# Provided text:

To your point, the entire industry has been built on commissions and active fund management in the subaccounts. And so that's going to move -- those two pieces are going to move a little bit. Instead of just commissions, you are going to have fee-based products; and as I mentioned, more passive opportunities for investments inside. And let me differentiate that for a second. When I talk about commission and active, that's a set of financial advisors that exist and are selling annuities. And some of the refreshment activities we've had in our product set address that particular advisor cohort, such as reducing the fees within -- on the fee-based part of it, reducing the fees; paying for that with lower payments out to the broker-dealers. That will move, I think, gradually over time, as between the amount of people that use commissions and the amount of people that prefer fees. And that's going to be, in part, based on what their customers' preference is. So that's going to move forward. The second issue is a little different. And that is the RIA market which is pretty significant market in the United States where the annuities haven't been a big piece of what they've provided. There is one firm that has been reasonably successful. I think that's the area for additional cohort of financial advisors, expanding the distribution opportunity beyond what exists today.

Operator

Operator

Our next question comes from the line of Erik Bass with Autonomous Research. Your line is open.

Erik Bass

Analyst · Erik Bass with Autonomous Research. Your line is open

Can you talk about how much margins on new business have improved in both life and annuities, as a result of higher interest rates and lower hedge costs?

Randy Freitag

Analyst · Erik Bass with Autonomous Research. Your line is open

Eric, let me sort of break it up by the products. I think the products most impacted would be in the annuity and the life business. In the annuity businesses, as Dennis has talked about, the increase in interest rates has allowed us to make some changes on the products which we believe will make them more attractive to consumers. So I don't think that the increase in interest rates has had a huge impact on the returns that we expect on those products. I think maybe on fixed annuities, you get a little bit of a boost. Because if you get a little higher return on your surplus, they get a little better metric there. But I wouldn't say it's a material impact. On the life side, we have been running strong returns, 12% to 15%, for some time now. And I don't expect that to change materially. I think the market will respond to rates with either benefit changes or premium decreases. So I wouldn't expect a material change in the returns we're getting on the life business which have been strong for a number of years now.

Dennis Glass

Analyst · Erik Bass with Autonomous Research. Your line is open

I would add a little bit -- not change -- but just add to what Randy said. And that is, day in and day out, we try to get our required returns in capital on products. There's a lot of input to pricing, interest rates being one of them as interest rates change. In terms of pricing, that gives us more flexibility. But we're driven by our return on capital requirements, no matter what the environment is.

# Given information:

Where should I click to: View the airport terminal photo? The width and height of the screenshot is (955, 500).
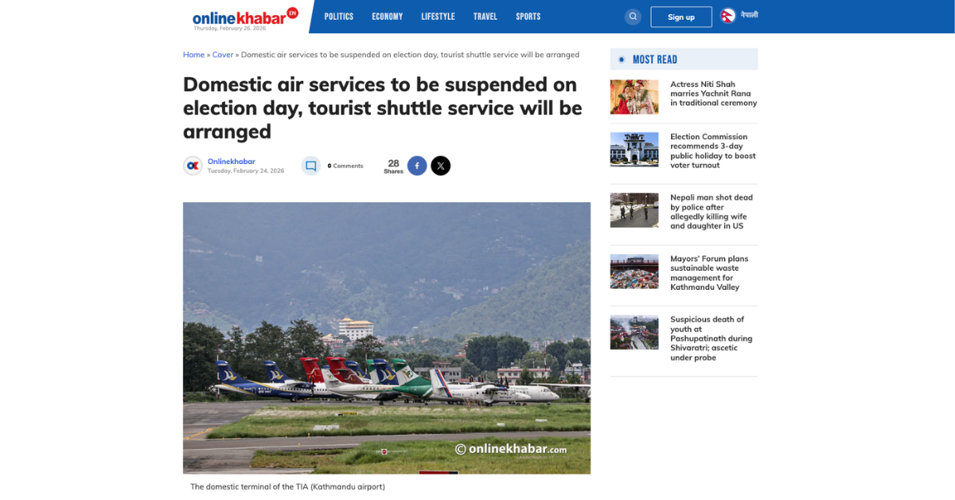[x=387, y=338]
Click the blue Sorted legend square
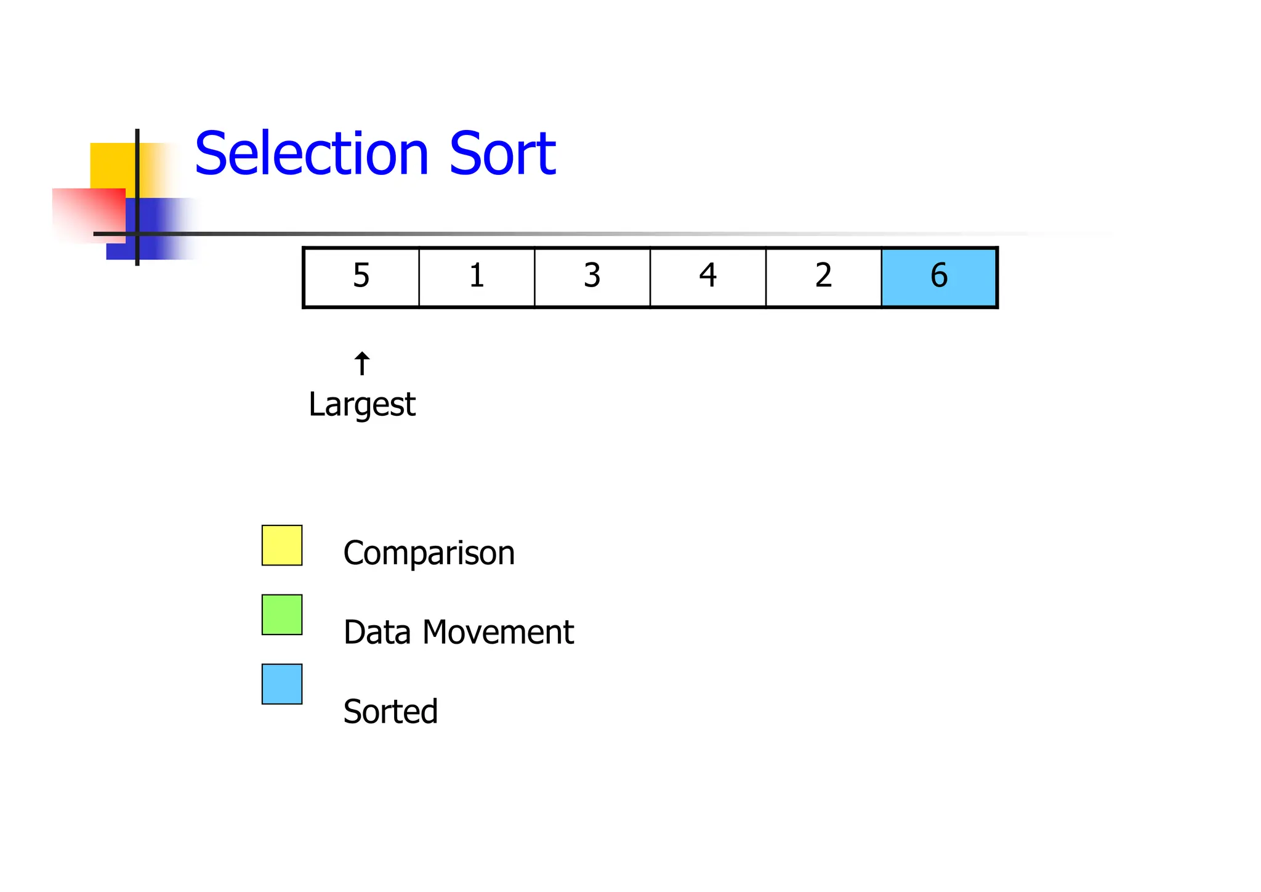The height and width of the screenshot is (892, 1261). click(x=282, y=684)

# Exercise:
Do the following statements agree with the call transcript? For each, answer yes or no and quote the words from the transcript that decide it.
(a) Randy Freitag says the life business has been earning returns of 12% to 15% for some time.
(b) Randy Freitag says higher interest rates have had a huge impact on the returns expected on annuity products.
(c) The RIA market is described as one where annuities have been a big piece of what advisors provide.

# Solution for this task:
(a) Yes: "On the life side, we have been running strong returns, 12% to 15%, for some time now."
(b) No: "So I don't think that the increase in interest rates has had a huge impact on the returns that we expect on those products."
(c) No: "the RIA market which is pretty significant market in the United States where the annuities haven't been a big piece of what they've provided."